Dank Fredianis Sensibilität und großem Geschichtswissen entsteht so ein abgerundetes und in mancher Hinsicht überraschendes, intimes Porträt Napoleons. Wir fangen die Züge eines mürrischen, introvertierten, schweigsamen Mannes ein, der jedoch über enormes Charisma verfügt und von der Stärke eines Anführers beseelt ist, der von grenzenlosem Ehrgeiz und der absoluten Gewissheit getrieben ist, vorherbestimmt zu sein. Seine Träume vom Ruhm wurden so auch zu den Träumen seiner Mitmenschen. Die großen militärischen Erfolge verschafften ihm auch eine Lizenz der Unbesiegbarkeit und Überlegenheit, die der große Anführer bereits in seine DNA eingeprägt hatte. Mein gesamter Aufstieg verlief, wie Frediani bei der Beschreibung der militärischen Heldentaten Napoleons treffend erzählt, im Zeichen des Krieges: „Männer wie ich nehmen das Leben einer Million anderer Menschen kaum zur Kenntnis“, wiederholte er gerne und in diesen Worten war fast alles wahnsinniges Bewusstsein für den Charakter.

Kurz gesagt: Napoleons Ehrgeiz war enorm, sein Ego jedoch unermesslich und er akzeptierte nicht, dass irgendetwas auch nur den geringsten Schatten auf ihn warf.

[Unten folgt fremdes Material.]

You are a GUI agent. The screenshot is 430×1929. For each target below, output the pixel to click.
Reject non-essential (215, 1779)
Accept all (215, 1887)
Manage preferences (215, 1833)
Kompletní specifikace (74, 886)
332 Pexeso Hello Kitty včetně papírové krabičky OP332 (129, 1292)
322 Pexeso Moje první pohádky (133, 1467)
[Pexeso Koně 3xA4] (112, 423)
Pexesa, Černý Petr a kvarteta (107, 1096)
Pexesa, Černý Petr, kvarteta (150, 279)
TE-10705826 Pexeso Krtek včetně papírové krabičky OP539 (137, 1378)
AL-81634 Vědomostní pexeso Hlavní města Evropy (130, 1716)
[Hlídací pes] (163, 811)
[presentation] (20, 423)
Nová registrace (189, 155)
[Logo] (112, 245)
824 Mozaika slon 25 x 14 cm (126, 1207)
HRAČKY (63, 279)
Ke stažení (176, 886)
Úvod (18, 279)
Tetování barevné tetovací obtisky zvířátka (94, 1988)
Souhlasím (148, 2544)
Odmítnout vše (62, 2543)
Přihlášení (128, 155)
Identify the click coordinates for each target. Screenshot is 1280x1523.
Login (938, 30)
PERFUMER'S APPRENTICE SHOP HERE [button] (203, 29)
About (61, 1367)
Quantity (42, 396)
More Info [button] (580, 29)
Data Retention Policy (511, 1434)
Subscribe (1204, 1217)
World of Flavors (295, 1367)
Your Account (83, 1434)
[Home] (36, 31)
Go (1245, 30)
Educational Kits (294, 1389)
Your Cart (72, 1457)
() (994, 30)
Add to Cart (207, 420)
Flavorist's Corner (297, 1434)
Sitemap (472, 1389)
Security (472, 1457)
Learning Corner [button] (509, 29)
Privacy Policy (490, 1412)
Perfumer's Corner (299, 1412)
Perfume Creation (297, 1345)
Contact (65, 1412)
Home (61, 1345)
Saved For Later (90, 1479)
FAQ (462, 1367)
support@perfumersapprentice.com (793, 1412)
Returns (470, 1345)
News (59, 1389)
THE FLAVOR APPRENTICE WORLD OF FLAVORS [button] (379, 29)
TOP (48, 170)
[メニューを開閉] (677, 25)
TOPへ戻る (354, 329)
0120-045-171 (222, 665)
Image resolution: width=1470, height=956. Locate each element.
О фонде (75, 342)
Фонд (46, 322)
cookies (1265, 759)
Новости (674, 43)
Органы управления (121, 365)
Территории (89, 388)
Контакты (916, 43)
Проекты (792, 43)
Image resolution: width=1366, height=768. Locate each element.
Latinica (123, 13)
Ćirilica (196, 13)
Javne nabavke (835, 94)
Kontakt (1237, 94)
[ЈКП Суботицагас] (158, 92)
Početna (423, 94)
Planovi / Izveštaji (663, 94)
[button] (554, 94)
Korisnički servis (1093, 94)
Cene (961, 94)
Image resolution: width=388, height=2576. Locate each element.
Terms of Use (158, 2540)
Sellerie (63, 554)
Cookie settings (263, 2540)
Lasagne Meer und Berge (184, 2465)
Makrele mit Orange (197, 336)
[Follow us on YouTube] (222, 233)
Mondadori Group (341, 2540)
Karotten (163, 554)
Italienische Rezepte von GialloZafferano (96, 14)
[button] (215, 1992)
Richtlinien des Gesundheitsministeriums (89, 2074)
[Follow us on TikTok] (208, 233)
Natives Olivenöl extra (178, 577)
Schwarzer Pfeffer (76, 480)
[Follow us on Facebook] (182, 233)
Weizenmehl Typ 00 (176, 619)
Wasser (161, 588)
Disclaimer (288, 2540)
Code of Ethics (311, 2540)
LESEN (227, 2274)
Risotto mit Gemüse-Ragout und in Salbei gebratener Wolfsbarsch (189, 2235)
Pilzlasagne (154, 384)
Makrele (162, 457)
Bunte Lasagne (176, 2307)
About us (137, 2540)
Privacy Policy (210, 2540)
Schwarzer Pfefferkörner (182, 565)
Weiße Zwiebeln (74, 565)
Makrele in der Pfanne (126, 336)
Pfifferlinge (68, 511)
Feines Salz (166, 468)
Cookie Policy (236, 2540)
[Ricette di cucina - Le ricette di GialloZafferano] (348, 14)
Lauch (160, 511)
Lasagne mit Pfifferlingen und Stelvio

So zwang er Franz II. von Habsburg im Jahr 1806 dazu, dem Heiligen Römischen Reich, das seit der Zeit Karls des Großen bestand, ein Ende zu setzen, weil es keine Kaiserkrone mit einem stärkeren Wappen geben sollte als die, die er 1804 selbst getragen hatte. Eine Kaiserkrone, die Napoleon hatte sich allein auf den Kopf gestellt und unter anderem gesagt: „Gott hat es mir gegeben, wehe dem, der es mir anrührt“ und sich geweigert, dass die Krönung wie immer durch den Papst oder einen Bischof stattfinden sollte ist bis zu diesem Moment passiert. Tatsächlich war der Papst Pius VII. gezwungen, der Zeremonie beizuwohnen, allerdings in der Gestalt eines einfachen Zuschauers.

Dieses absolute Vertrauen in die eigenen Fähigkeiten und diese unverschämte Arroganz führten natürlich auch zu außergewöhnlichen Ergebnissen. Sein militärisches Genie und sein Mut verführten seine Soldaten und schüchterten seine Gegner ein, und sein Einfallsreichtum trieb weitreichende Projekte voran. Tatsächlich war Napoleon in vielen Bereichen ein Innovator : in der Militärstrategie, in den Kriegswaffen, in der öffentlichen Verwaltung, in der Stadtplanung, im Schulsystem, das er den Reichsten zugänglich machte und nicht mehr nur privat, sondern staatlich. Auch außerhalb des Schlachtfeldes war sich der korsische Anführer absolut sicher, dass er unauslöschliche Spuren hinterlassen konnte, und zwar so sehr, dass er, nachdem er das Zivilgesetzbuch genehmigt hatte, die große Gesetzessammlung des französischen Staates verfasste: „Ich habe ein Gesetzbuch erstellt, das …“ wird meinen Namen bis in die Jahrhunderte weiter verewigen. Und hier hatte er nicht viel Unrecht, denn die napoleonischen Gesetze hatten einen tiefgreifenden Einfluss auf das Recht vieler europäischer Nationen, darunter auch Italiens. Er machte andere Fehler, von denen einige gewaltig waren, wie Fredianis Roman erzählt: Er vertraute seinen Verwandten zu sehr, gewährte ihnen Titel und Königreiche und wusste nie, wie man ein Mann des Friedens wird, weil er seinen Grund für sein Dasein im Kampf fand. Doch er prägte eine Ära und steht auch heute noch im Mittelpunkt nicht nur historischer Debatten, wie auch „Napoleon“ zeigt, der Film, den Ridley Scott ihm gewidmet hat und der kürzlich in die Kinos kam. Er war ein Eroberer und Visionär, er lebte umgeben von Tausenden von Gläubigen, aber er starb allein, aber nicht vergessen.